Just like any big change to your life, swinging can be a big risk to your relationship. But if you venture into this type of non-monogamy at the right time, you might find it strengthens the bond between you and your partner. Swinging can help your relationship by enhancing your sex life and helping you get closer to each other, but it isn’t a magic cure-all.
Non-monogamy can fix a few gaps but it isn’t going to rebuild broken foundations. If your relationship isn’t already on good grounds where you can trust each other, enjoy each other’s company, and love each other, then swinging will only finish it faster.
Here are some of the most common ways that swinging can help couples:
Because communicating is so important for non-monogamy to work without heartbreak, many swingers find themselves opening up to their partners more than before because it has become a habit. You might start to talk more about how you feel and be more direct in asking for the things you need to feel happy.
Swinging isn’t something you can do without trust. You trust your partner to tell you about their sexual intimacy with other people, you trust them to tell you their emotions about your own escapades, and you trust that they won’t leave you for someone new. Non-monogamy can really develop the trust between you as you and your partner are given the chance to show that you don’t lie, and will always respect your boundaries.
Enhanced Sex Life
There is no doubt that swinging can increase the amount of sex you are having, and the frequency with which you’re having it – what’s not to love? You can live out your wildest fantasies, and watch your partner happy as they explore their own. It’s surprising how much you can learn in the swinging lifestyle, from new techniques to ways of communicating in bed. These can all enhance your sex life, both generally, and back home when it’s just the two of you again.
You might know you love the same movies or dance to the same music but do you know if he’s into that thing you’re into (you know, that thing). You might discover something really fun, for example, you might discover like you like the same women or you have a shared fantasy. Your bond could even be strengthened just because you have a saucy secret between you both, you can share the excitement of your next big night out, and revel in each other’s stories from the last one.

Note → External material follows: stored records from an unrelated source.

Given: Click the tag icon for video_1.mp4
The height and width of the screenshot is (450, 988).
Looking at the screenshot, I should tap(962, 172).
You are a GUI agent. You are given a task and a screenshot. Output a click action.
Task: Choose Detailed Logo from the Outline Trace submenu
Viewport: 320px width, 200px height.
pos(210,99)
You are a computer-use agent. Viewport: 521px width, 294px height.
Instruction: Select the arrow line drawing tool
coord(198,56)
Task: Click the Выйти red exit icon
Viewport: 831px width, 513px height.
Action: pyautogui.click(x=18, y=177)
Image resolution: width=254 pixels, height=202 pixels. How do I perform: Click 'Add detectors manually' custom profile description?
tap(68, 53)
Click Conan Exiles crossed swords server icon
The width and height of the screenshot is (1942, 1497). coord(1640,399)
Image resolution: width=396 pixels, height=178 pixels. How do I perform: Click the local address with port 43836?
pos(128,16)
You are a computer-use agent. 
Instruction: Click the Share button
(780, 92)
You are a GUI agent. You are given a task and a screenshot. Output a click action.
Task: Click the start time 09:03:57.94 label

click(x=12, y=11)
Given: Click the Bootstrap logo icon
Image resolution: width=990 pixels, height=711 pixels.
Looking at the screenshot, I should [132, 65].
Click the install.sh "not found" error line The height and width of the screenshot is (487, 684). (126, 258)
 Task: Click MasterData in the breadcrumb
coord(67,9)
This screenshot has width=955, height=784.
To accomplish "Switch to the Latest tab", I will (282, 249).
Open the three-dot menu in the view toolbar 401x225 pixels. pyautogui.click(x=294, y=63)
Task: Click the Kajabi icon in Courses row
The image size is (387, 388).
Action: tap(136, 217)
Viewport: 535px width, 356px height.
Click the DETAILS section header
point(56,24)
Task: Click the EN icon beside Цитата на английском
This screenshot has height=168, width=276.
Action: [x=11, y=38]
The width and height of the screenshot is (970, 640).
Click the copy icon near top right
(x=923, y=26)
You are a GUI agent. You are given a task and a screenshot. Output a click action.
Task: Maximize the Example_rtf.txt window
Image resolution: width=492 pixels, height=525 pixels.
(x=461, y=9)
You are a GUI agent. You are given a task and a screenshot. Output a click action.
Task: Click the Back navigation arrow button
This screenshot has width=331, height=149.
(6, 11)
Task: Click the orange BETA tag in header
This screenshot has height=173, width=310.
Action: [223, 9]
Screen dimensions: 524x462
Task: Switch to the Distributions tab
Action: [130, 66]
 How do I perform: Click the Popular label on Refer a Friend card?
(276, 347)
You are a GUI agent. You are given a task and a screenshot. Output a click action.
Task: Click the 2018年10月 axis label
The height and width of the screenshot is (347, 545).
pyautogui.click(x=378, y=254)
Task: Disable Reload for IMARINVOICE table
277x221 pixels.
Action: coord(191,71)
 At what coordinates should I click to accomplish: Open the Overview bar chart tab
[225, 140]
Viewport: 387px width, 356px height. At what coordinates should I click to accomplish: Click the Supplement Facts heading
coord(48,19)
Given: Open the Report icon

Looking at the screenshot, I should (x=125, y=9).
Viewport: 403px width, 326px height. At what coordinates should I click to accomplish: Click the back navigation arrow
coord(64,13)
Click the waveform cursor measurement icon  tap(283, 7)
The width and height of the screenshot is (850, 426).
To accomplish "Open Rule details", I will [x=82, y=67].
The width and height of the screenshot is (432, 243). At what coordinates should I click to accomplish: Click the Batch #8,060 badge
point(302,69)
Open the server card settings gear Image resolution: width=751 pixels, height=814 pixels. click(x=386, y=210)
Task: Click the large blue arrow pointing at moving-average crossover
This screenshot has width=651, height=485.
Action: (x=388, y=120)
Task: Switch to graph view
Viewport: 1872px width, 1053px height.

They say that variety is the spice of life… and they aren’t wrong. Sometimes the only thing lacking from a relationship is some excitement. You could go on a six month holiday and backpack around Peru, or you could try something closer to home. Swinging can inject excitement into a relationship, and provide a fun new journey for you both that gives you some distraction from your everyday life of bills, work, and child-rearing.
Rekindle Your Spark
When was the last time you and your partner went for dinner? Or they bought you flowers? Or you cooked them dinner? The first few months of a relationship are filled with romance, but as time passes many couples start to take each other for granted. Swingers that are embarking on the journey of non-monogamy together can rekindle this spark, as after years of seeing their partner as ‘parent’ they see them in a new light again. We all fall into routines, but swinging pulls you out of that.
There’s little more confidence boosting than turning heads when you walk into a bar – except maybe if you’re not wearing any clothes. While on some occasions you will be fighting off your insecurities with one hand and accepting a drink from a sexy stranger with the other, pushing yourself out of your comfort zone might leave you surprised by how normal it all feels, and besides, everyone has flaws and imperfections.
As an unexpected benefit to your relationship, many couples find that their health improves when they are partner swapping. It’s easy to ‘let yourself go’ when you’re in a long term relationship as you perhaps don’t feel like you need to make an effort, but if you’re regularly hooking up with other people you can find yourself wanting to look and feel your best. This means swingers tend to keep themselves in better shape.
Co-dependence in long term monogamous relationships is common. Couples can find themselves with the same group of friends, shared finances, eating the same meals, and having the same hobbies. This isn’t always healthy, and spending so much time with your significant other can result in growing feelings of resentment as you fear you are losing your identity outside of being a couple. Swinging can give couples the chance to find themselves again, as they explore their own sexual desires separate from their partners.
Couples may also benefit from the number of new friends they make on the swinging scene. These adventurous companions can be an exciting change from your usual group of friends, and you will both benefit from having people you can talk to about your sex life. You’ve already trusted them with some intimate knowledge about you, so opening up about other parts of your life can be surprisingly easy.